Before the border army marches south, the House would do well to set its goals and decide how to achieve them. If the goal is to punish immigrants and pose among the hardliners, then take the stage. If the goal is to reduce future illegal immigration, then look to the Senate bill for what might work.
It doesn’t start with a border fence and army. That alone won’t do it. It should start with a program that allows immigrant workers to reach the jobs where they are needed and wanted, legally. As many have sensibly noted, without devising a means for legal immigration, there is not enough razor wire in the world to stop illegal immigration. “The only way we are going to prevent illegal immigration in the future is if we have a way for workers to get here legally,” said Tamar Jacoby of ImmigrationWorks USA in a conversation Thursday. “The problem is we haven’t had workable programs.”
The Senate bill has them. It scraps the tedious H2A program. Instead, agricultural guest workers will be able to accept an “at-will” option, a three-year visa that lets them work for authorized agricultural employers, who must meet standards for wages and housing. Or, they can enter on a “contract-based” option, to perform specific work for a specific employer. In addition, workers already in the country can obtain a Blue Card, legal status, if they continue working in agriculture. After five years’ work, paying fines and taxes, Blue Card workers can be eligible for permanent residency. The Department of Agriculture will administer the program. It has been endorsed by both by the agricultural industry, employers and farmworkers’ unions.
The Senate bill contains another guest worker provision allowing a limited number of low-skilled workers to enter, for industries like construction.
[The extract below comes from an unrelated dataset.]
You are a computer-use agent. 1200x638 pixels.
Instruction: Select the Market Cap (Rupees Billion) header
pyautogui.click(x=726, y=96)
It is too small, but a start nonetheless, said Jacoby.
The Senate bill also provides for eventual nationwide adoption of the E-Verify system, so all new hires will be checked for their eligibility to work in the United States.
The House will take up these issues in pieces, its leaders indicate — guest workers, border security, E-Verify, legalization of millions — one bill at a time. It is possible some good might come from this approach, but the political challenges will multiply, bill by bill. “We’re now on to a hard fight in the House,” said Jacoby. “There’s no guarantee there.” That does not detract from the significance of the Senate vote Thursday. “The Senate did about as good a job as they could do,” she said.
The Senate bill, with its faults, would be good for North Central Washington. It would give our largest industry a chance to move ahead with a legal workforce it desperately needs. It would give our hardworking neighbors a chance to stay among us, legally. Those would be a great accomplishments, landmarks, historic. House leaders, please take note.